The syllogism quickly penetrates into the psyche of a young cadet who will soon become an officer. Islamic terror, he is told, is right here, next door to you and me. Muslims constitute an important segment of our population; some of them are guilty of sheltering and encouraging their co-religionists, the Islamic terrorists. True at the official level, measures are being taken to crush these evil initiatives, generated by those many believe to be treacherous. As devout patriots, the young army or police officer hailing from, let us say, Gorakhpur or Hubli or Karamsat or Bijapur, still wrestles it out in his mind: yes, the government is doing all it can to put an end to Islamic terror; as a disciplined cadre, he would fall in line and do whatever the authorities direct him to do in the matter.
At the same time, as an earnest Indian citizen, the youngster feels it in his guts that that was not enough, he owes it to the nation to do, on his own, a bit more, he must, even during hours when he is off duty, contribute additionally to the cause. The young officer lives in a world of hallucination. If terrorism is obsession with the US president and obsession with the Indian prime minister, a young policeman or army cadet has as much right to fall victim to the same obsession. He soon discovers soulmates, even if of particular political tints. Chance acquaintances readily cooperate to organize bouts of counter-terrorist activities intended to stop the terrorists in their tracks.

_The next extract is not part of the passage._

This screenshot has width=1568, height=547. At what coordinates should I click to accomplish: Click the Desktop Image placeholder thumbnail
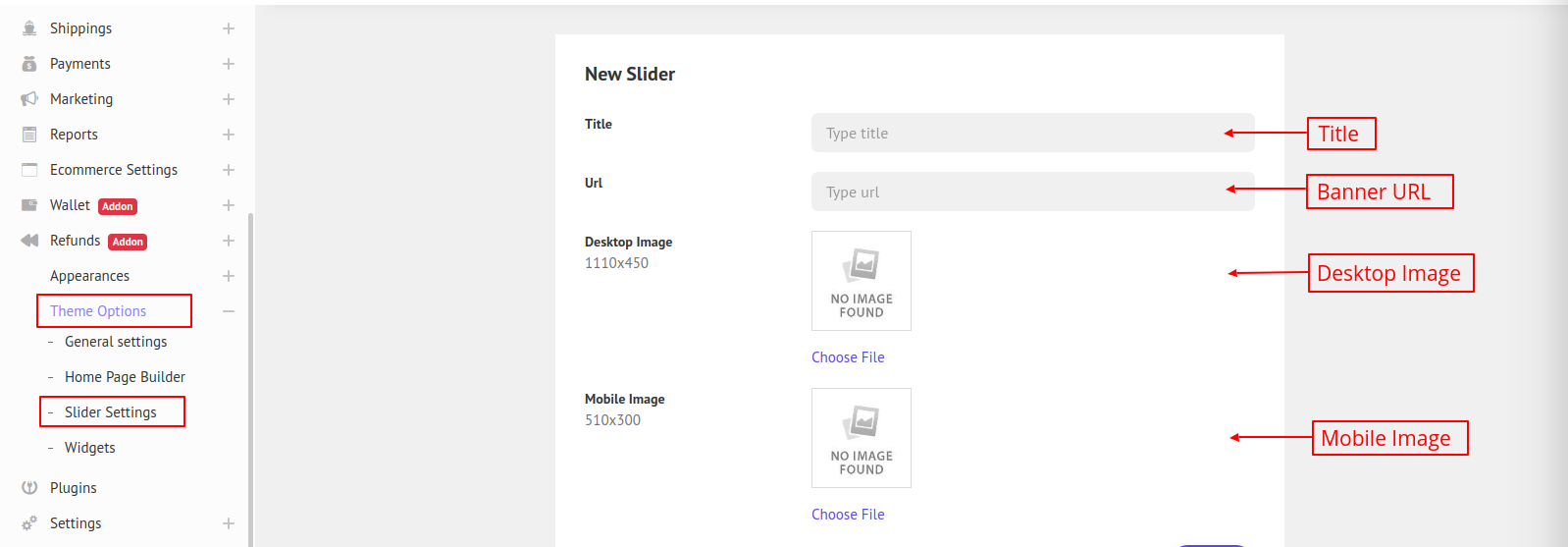click(862, 281)
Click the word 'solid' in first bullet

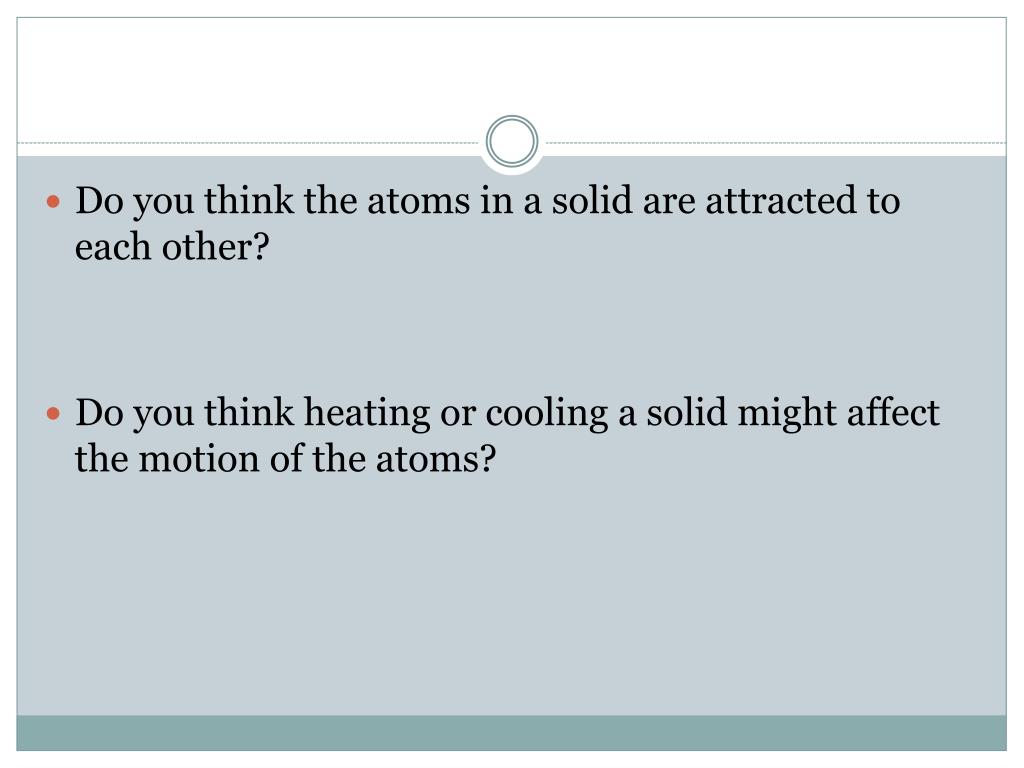tap(592, 200)
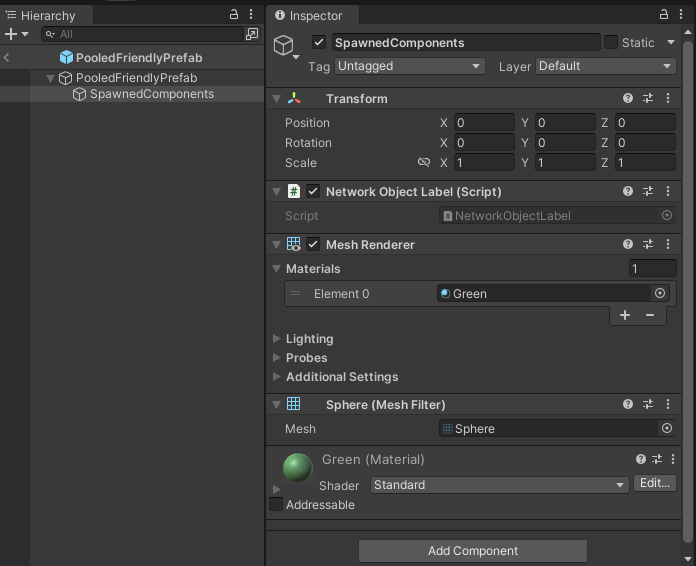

This is, however, not the entire story. Something else, which goes deeper into history and has semantic roots, abets and assists the process of mind-bending. From the pre-Christian era onwards, the Greeks and the Romans were accustomed to describe the people around and beyond the great river Indus — Sindhu — as Hindus. It was not a denominational description, but one guided by data pertaining to human geography. In subsequent periods, other settlers in the Mediterranean belt as well as the Arabs adopted the nomenclature: the region around and beyond the Indus was land of the Hindus, Hindostan or Hindustan. As centuries elapsed, Hindustan, though, acquired a different kind of significance for groups of denominational Hindus: Hindustan, they trained themselves to believe, belongs exclusively to them, that is, to those who worship the Lords Shiva and Krishna and idolize the puranic king, Ram.

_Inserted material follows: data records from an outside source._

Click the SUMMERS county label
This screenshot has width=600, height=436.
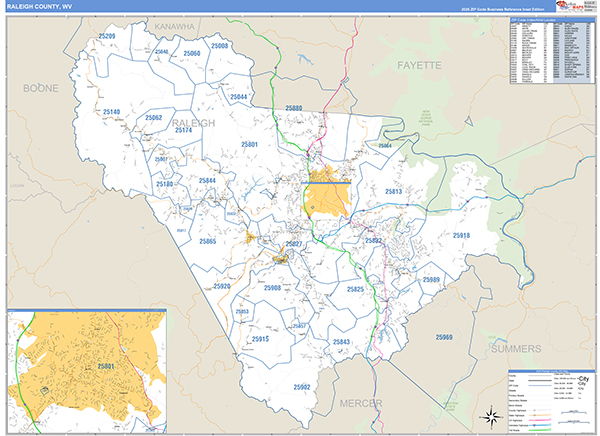coord(518,349)
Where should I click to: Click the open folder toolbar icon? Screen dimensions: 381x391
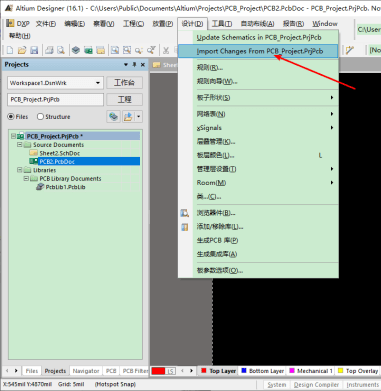[x=22, y=50]
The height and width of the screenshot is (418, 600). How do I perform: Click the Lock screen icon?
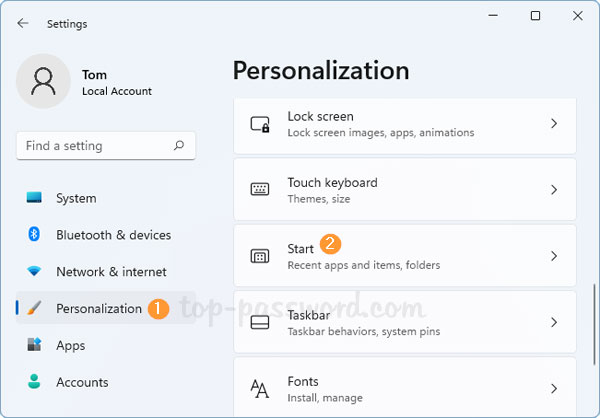coord(260,124)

In the view of these zealots, ever since 1947, India is, really and truly, Hindustan, the land belonging to active practitioners of Hinduism, and to them alone. Those professing other religions are to be allowed to reside in this land, but their right of residence is subject to one overriding condition: they must play second fiddle to the Hindus, the true and only legatees of Hindustan. This is not what the Constitution of India says; so what?
All this gives birth to a special Indian phenomenon: the juxtaposition of the war against Bush-esque global terror with the fight against minority riffraff daring to give the lip to the Hindus constituting the overwhelming majority of the nation. It is going to be, as they say, a long night’s journey into the day, unless those in charge of the destiny of the nation in New Delhi learn to read a different script.